A bright flash. A concussive boom. She stumbled in her run, blind and deaf. Her HUD had been knocked out. It flickered in her vision, spurting lines of colors. That meant her her optics had gone too. An EMP-flashbang. Bastards. EMPs, meant to disorient the cybernetically augmented and their tech, her. Getting out was important, but seeing was even more important.
She felt, rather than heard, the thump of boots. They flooded the narrow corridor behind her. She knew the place’s floor-plan from memory, but in her stumbling run, wasn’t sure she’d make the right turns. She booked it, both oblivious and fiercely aware of the platoon aimed to fire on her.
They told her this would happen; her friends, family. Not the blood kind of course. Shitty parents and siblings had long been an epidemic in this brave new world. Her family particularly, were corp through and through, Aries SC, Guardian LLC, Arc Systems, or one the other big ones, it didn’t matter who belonged to which. Wage-slaves and tin-soldiers were all there was room for these days, and she knew her family was a conglomerate of half of them.
She had meant her real family. Not her blood, but the people down at The Green Fairy, one of the slum-bar-hotel combos where she lived, worked, survived and thrived. Even running blindly from corp-sec down a hallway, optics half-fried, she remembered the first time she’d walked into the place.
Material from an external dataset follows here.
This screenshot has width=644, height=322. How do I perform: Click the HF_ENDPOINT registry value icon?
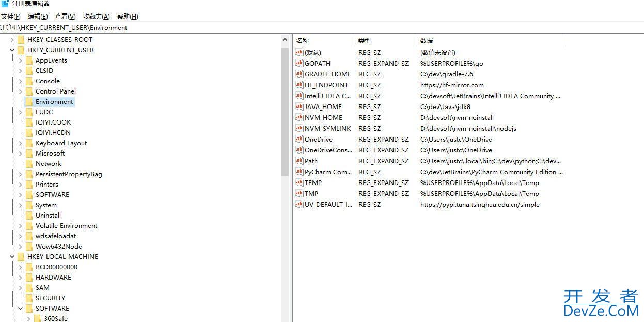[x=299, y=85]
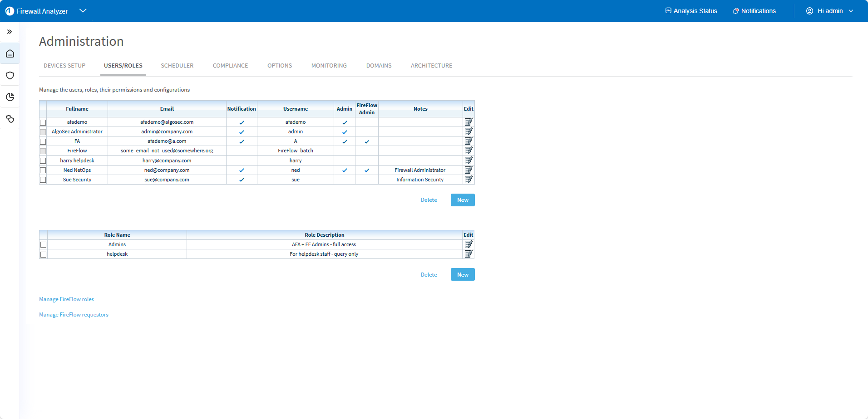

She was still a teenaged hell-raiser in those days. Short, spiked, platinum blonde hair accented ever-present facial piercings, and self-satisfied smugness. That was before her eyes had the neon glow of optic augs, but even then she couldn’t have been called innocent, however definite an air of naivete hung about her.
She stumbled again, pictures ebbing back into her eyes. She slid around a corner, felt the thunder of a hand-cannon split the air. It barked after her. Metal on metal grated her teeth.
How the hell’d she get here? She’d showed up at the Fairy to stay the night. With no creds, or even corp-cash, she was forced to slave away mopping floors. They’d lost their only janitor a few weeks before in a gang-raid. It wasn’t the first, and she’d seen her fair-share since. It was how she got the name Cutter; she’d been attacked like everyone else, but by a guy that wanted more than a piece of her ass. She gutted him like a fish with his own knife. The sheer atavism made the other gangers freak. The Fairy’s people took advantage of it. A few more gangers went down in gunfire. The rest bolted.
She still remembered feeling the guy hard against her. He’d grabbed her from behind in a room she’d been cleaning. He stank like month-old ashtrays smothered in grease and piled with stale butts. She managed to wriggle from his grip, slip out and behind him. As he turned to grab her again, she gave his testes a full, hard kick. The force staggered them both. He toppled onto her, screaming. She fought to get out from under him, somehow grasped a knife he had hanging from his belt.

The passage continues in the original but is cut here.